Мы слонялись со стаканами в руках по светлому залу с окнами во всю стену, надо было обязательно доесть и допить, и я давилась не шутя, дышала глубоко, чтобы меня не вырвало. Я ходила и глазела на картины на стенах. По всем традициям санаториев у нас, как и у взрослых по стенам висели настоящие картины маслом - честнейшего советского реализма, я думаю, еще пятидесятых годов. Там были непременно залитые солнцем пригорки со светлыми березками или желтеющие просторные поля - и по ним туда и сюда ходили какие-то толпы светло и весело одетых людей. Если на поле - то в компании трактора. Если компания взбиралась в гору - то непременно с гармонистом впереди. Картины висели высоко, как у взрослых, и мне нужно было задирать голову, чтобы рассмотреть. Под одной из них, с пригорком, стоял наш столик у стены с безжалостными рядами полустаканов кефира. С полями висела на соседней стене. Про "Опять двойку", висевшую снаружи дома над входом я уже писала в
прошлом ностальгическом посте про эту усадьбу.

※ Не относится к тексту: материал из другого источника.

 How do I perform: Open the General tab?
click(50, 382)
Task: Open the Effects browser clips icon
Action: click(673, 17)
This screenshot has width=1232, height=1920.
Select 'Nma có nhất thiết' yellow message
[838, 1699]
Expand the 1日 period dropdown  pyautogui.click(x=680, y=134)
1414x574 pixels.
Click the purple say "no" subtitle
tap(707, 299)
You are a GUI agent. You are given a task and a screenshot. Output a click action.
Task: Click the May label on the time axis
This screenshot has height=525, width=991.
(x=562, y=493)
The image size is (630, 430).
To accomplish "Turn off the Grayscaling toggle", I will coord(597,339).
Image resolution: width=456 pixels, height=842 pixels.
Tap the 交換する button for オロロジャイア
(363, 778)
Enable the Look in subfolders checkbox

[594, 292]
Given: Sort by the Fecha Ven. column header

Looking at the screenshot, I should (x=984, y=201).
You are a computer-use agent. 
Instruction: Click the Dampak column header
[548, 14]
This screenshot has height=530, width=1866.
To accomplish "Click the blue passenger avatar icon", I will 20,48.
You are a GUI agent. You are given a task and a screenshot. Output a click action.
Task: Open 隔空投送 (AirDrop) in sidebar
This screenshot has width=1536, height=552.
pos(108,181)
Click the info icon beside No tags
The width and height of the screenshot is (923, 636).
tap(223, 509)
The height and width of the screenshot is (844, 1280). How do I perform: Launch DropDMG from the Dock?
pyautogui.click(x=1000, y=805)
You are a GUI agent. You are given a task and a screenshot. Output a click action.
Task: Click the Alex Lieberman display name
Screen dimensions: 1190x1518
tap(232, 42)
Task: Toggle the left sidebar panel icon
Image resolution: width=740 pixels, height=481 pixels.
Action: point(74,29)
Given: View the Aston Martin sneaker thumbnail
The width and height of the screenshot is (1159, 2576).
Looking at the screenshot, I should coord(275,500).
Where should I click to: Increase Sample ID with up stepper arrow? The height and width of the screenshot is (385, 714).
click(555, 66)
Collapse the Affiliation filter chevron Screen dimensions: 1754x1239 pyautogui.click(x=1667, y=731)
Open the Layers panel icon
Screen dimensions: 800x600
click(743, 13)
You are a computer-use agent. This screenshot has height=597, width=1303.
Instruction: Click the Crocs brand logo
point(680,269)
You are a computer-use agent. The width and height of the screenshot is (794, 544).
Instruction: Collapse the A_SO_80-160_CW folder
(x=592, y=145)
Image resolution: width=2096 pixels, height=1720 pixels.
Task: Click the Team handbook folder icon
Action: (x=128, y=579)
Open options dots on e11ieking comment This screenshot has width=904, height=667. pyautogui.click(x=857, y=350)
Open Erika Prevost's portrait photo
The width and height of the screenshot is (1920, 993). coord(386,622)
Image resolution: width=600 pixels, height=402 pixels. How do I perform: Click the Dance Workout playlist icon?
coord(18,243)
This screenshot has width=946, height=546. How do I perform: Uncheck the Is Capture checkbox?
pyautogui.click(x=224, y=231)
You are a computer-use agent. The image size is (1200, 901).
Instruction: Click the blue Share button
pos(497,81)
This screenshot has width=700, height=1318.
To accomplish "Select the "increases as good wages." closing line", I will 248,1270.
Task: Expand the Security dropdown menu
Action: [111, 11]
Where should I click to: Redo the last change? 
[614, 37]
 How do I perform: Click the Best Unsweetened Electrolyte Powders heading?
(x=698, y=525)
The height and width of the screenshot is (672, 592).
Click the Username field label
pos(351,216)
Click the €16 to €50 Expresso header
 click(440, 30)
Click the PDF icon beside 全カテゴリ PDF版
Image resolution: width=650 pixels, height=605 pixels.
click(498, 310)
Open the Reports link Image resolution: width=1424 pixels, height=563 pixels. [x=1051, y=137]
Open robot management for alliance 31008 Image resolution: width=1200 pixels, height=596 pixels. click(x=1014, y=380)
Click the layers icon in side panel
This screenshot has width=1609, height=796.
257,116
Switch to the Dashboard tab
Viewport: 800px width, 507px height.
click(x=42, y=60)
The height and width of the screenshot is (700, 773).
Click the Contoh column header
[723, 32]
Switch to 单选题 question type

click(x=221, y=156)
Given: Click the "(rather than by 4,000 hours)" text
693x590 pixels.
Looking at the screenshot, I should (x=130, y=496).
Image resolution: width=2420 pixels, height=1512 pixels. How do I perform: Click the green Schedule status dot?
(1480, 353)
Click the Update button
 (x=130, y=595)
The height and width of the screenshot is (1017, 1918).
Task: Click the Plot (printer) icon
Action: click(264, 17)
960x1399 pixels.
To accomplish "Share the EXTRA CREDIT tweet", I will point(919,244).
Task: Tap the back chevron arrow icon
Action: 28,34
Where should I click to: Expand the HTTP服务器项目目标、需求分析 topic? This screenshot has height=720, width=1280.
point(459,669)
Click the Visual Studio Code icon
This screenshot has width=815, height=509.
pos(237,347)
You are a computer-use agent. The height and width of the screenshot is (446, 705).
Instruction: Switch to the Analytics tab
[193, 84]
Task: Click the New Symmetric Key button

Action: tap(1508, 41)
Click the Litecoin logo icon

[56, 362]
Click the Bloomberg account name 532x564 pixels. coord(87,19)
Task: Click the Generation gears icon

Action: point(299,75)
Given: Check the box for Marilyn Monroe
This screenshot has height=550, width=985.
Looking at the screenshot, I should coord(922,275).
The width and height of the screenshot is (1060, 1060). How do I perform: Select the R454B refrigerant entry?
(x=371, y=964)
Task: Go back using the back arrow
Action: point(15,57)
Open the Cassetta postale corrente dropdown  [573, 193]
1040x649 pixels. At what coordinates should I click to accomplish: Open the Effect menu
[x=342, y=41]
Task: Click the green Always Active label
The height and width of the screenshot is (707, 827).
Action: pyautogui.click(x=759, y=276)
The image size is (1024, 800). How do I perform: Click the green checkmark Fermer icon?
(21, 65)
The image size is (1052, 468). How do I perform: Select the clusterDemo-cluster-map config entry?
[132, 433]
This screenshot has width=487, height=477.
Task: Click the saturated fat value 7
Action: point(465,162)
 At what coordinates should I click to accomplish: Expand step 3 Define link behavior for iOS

И вот эта картина полдников с противным кефиром и волглым печеньем, в месте, где я была, в общем-то в ссылке, в заточении - не хотела у меня удерживаться. Не нравилось мне это вспоминать. И как в истории с врачами - я могла выбрать совершенно другое. А другое было вот какое.
Мне очень нравится идея полдника. Это какая-то вольная незаконная еда. Никуда к порядочной еде не относится, не из чего обязательного не состоит, в отличие от всех других ед может быть сладкой - сразу, а не после выкупа супов и каш. И я все время люблю эту идею незаконной жульнической еды. И мужу и детке на работу клала к обычной еде еду для полдника. И сама картинка солнечной комнаты, состояния после дневного сна - блаженно влажной ложбинки на шее сзади, взмокших вихров на висках, медленных движений, ясных глаз - и еды на ходу, гуляя, или даже стоя у стола, смотрение во двор на птиц на кустах, дятла на стволе дерева или на картины на стенах - это все удивительно приятное.
И главное! Я же могу взять то, что люблю! А люблю я молоко. И люблю я холодное молоко из холодильника. Особенно летом. И вместо этого толстого советского стакана я могу налить его в маленькую кружечку из магазина восточной посуды - тонкого, лаково-гладкого фарфора цвета слоновой кости с синим прихотливым рисунком. И взять любимое печенье - два овала очень сухого, воздушного, вспененного сахарного теста, склеенные темным шоколадом - хрупкое, рассыпающееся от укуса, очень вкусное. И есть его маленькими кусочками, запивая маленькими глотками холодного-холодного молока. И выстраивать такую цепочку - я с детства так люблю идею полдников! И до сих пор она меня дивно радует!
Вот нашла эту кружечку на старом фото, когда снимала печенье пандами. Панды тоже пойдут:) У меня еще где-то оставался небольшой запас и их.